地域的には、慶尚南道陜川郡出身者の被害が最も大きかった。日本統治時代の強制徴用などで日本に渡った陜川の人々は、そのほとんどが広島に住んでいたためだ。このため、陜川は「韓国の広島」と呼ばれている。シム・ジンテ支部長、ハン・ジョンスン会長、故キム・ギョンリュル氏はいずれも陜川にルーツを持っている。
韓国の原爆被害者たちは、日本の植民地支配と強制動員、米国の原爆投下、そして解放後の韓国社会からの無関心と冷遇という三重苦にさらされたにもかかわらず、国際社会から全く注目されなかった。シム・ジンテ支部長とハン・ジョンスン会長は、20日から来月4日まで、反核平和運動団体「平和と統一を開く人々」(平統サ)の活動家たちと共に、米国のシアトル、サンフランシスコ、サクラメント、ロサンゼルス、ニューヨーク、 ワシントンの6都市を巡り、被害者ばかりで責任を取る加害者のいない韓国人原爆被害の実態について証言し、原爆を投下した米国の謝罪と賠償を求める計画だ。
彼らは様々な韓国人団体と会うのはもちろん、サンフランシスコ州立大学、サクラメント大学、カリフォルニア大学ロサンゼルス校(UCLA)、ニューヨーク市立大学などで学生との懇談会も開く。26日にはニューヨークの国連本部一帯で反核平和集会と行進が行われ、ハン会長が「核のない世界の重要性」をテーマに演説する。

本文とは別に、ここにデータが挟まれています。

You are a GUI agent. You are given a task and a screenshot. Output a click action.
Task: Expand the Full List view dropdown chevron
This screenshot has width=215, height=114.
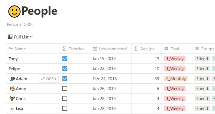tap(31, 37)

また、30日と来月1日には、国連本部で開催される核拡散防止条約(NPT)再検討会議の関連行事に出席する。核拡散防止条約再検討会議は、1970年に発効した同条約が適切に履行されているかを点検し、今後の方向性を議論する国際会議で、5年ごとに開催される。今年は今月27日から来月22日まで国連本部で開催される。シム支部長は来月1日、国連本部の本会議場で、NPT加盟国の外交官を前に演説を行う。また、韓国の原爆被害者12人が原告として参加し、米国の原爆投下責任を問う「原爆国際民衆法廷」が、11月13~15日に韓国(韓神大学ソウルキャンパス)で開催されることを知らせると共に、国際市民社会の支持と参加を要請する予定だ。
彼らに同行する平統サの活動家、イ・ギウン氏は「核拡散防止条約(NPT)再検討会議などでの発表を通じて、朝鮮半島が全世界の核対立の中心地として浮上している点を指摘し、朝鮮半島の非核化を実現すれば、朝鮮半島が世界の非核化の出発点となり得ることを伝えたい。今回の米国訪問を通じて、韓国の原爆被害者問題が国際社会に広く知られ、核対立が深刻化する朝鮮半島で核惨禍の再発を防ぐための国際的な共感と支持が拡大することを期待している」と語った。